### EXERCISE DIRECTIONS:
Copy the entries below word for word, everything from the line containing "This screenshot has width=788, height=412." down to the line containing "pos(449,277)", with both of those lines included. Leave the pictures out of your copy.
------------------------------------------------------------
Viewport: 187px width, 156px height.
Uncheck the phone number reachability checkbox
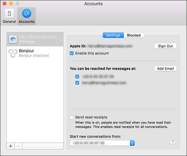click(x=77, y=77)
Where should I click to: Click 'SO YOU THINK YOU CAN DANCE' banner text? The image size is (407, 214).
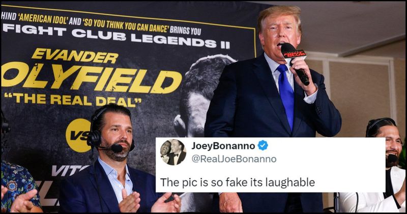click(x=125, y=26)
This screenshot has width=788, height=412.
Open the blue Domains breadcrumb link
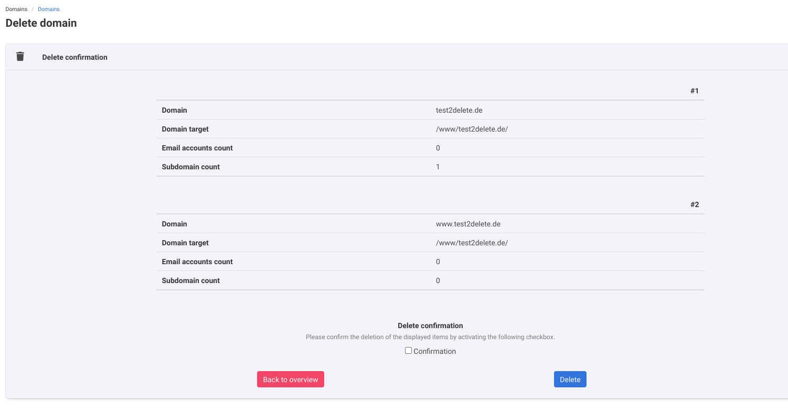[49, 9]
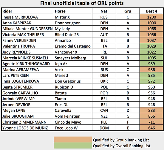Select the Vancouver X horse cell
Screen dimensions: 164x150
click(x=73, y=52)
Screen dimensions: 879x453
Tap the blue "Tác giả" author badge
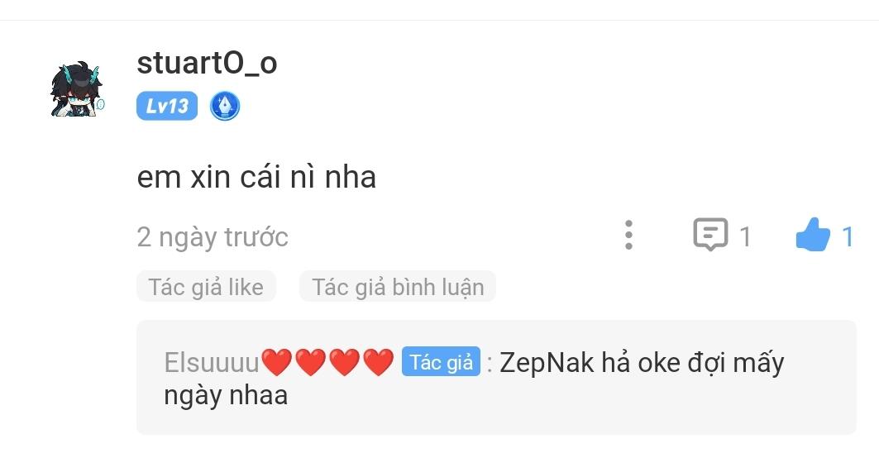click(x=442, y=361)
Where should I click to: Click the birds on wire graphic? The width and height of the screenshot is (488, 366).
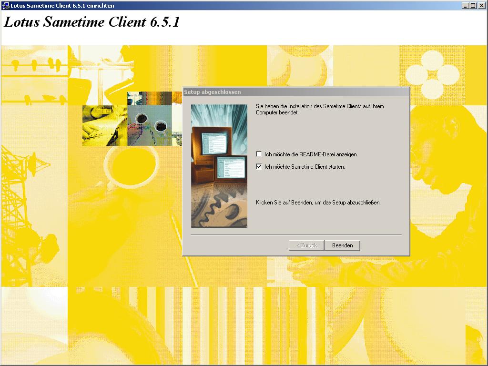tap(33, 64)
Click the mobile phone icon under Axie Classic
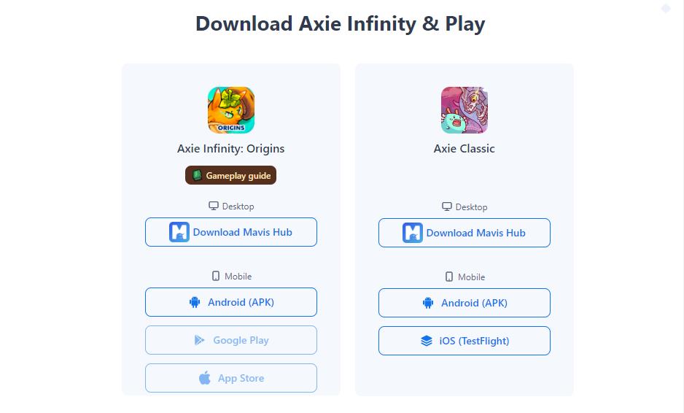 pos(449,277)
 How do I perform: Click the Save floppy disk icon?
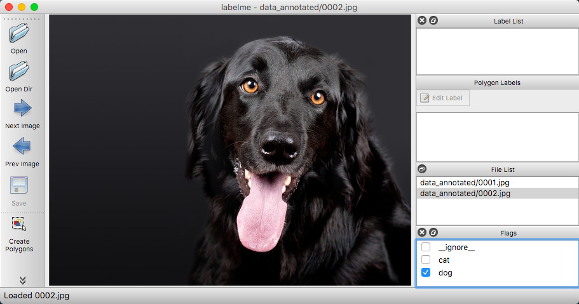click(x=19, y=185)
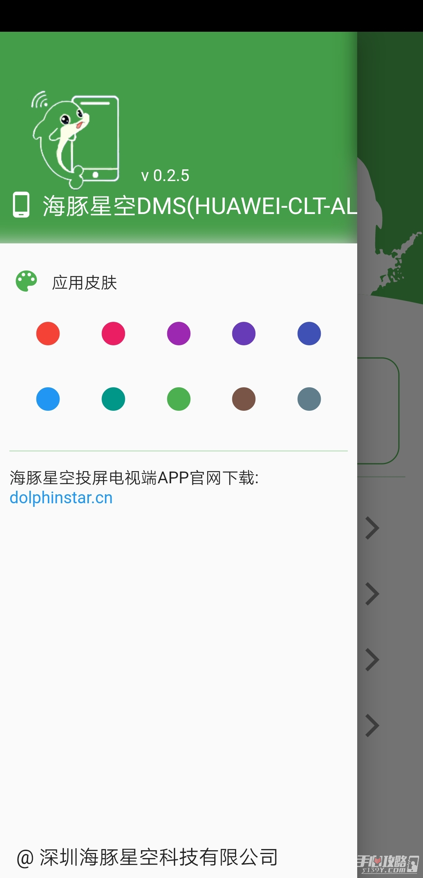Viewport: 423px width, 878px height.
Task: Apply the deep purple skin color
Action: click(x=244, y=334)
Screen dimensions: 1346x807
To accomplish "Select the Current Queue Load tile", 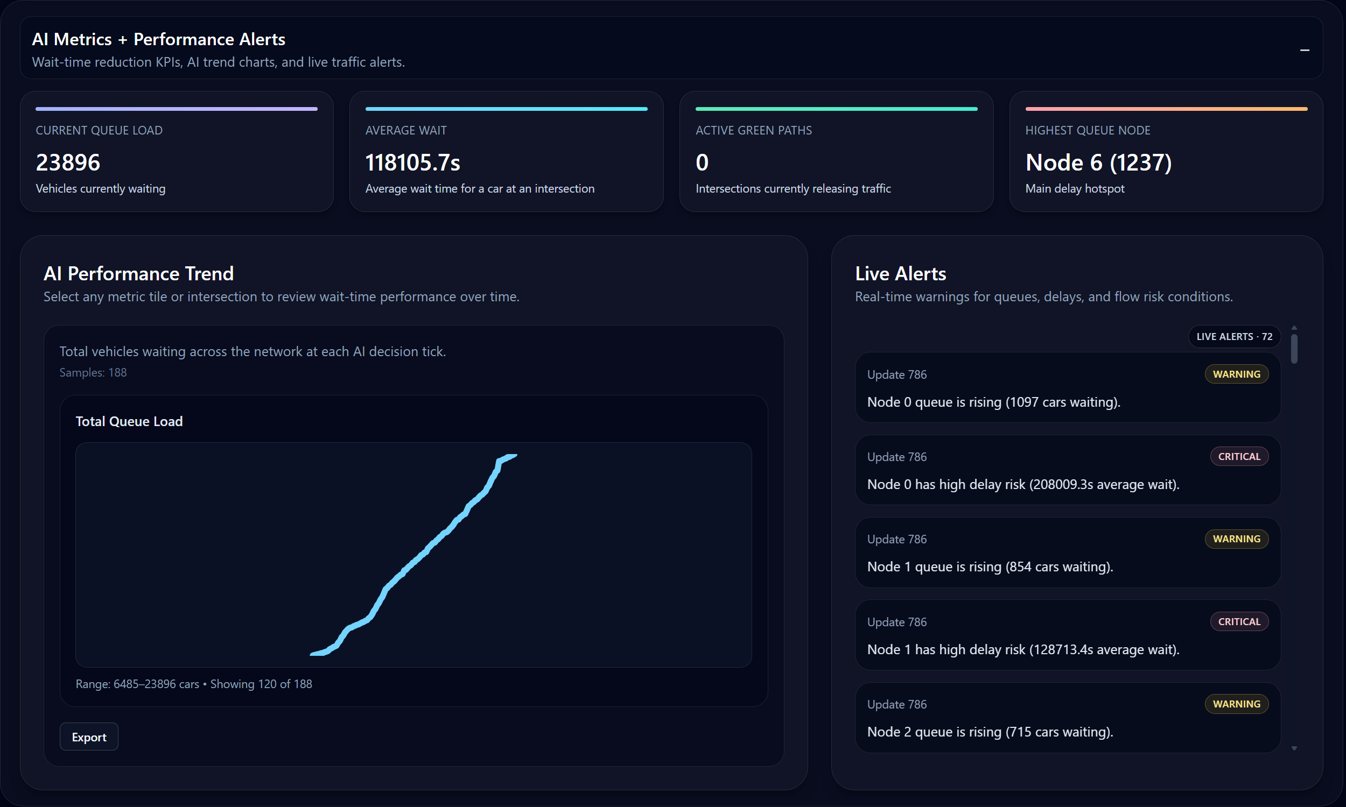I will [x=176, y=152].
------------------------------------------------------------
### RIGHT ANSWER:
This screenshot has width=788, height=412.
Open the blue Domains breadcrumb link
[49, 9]
Select the Vancouver X horse cell
Screen dimensions: 164x150
click(x=73, y=52)
Screen dimensions: 879x453
Tap the blue "Tác giả" author badge
click(x=442, y=361)
Where should I click to: Click the birds on wire graphic? The width and height of the screenshot is (488, 366).
tap(33, 64)
Click the mobile phone icon under Axie Classic
 pos(449,277)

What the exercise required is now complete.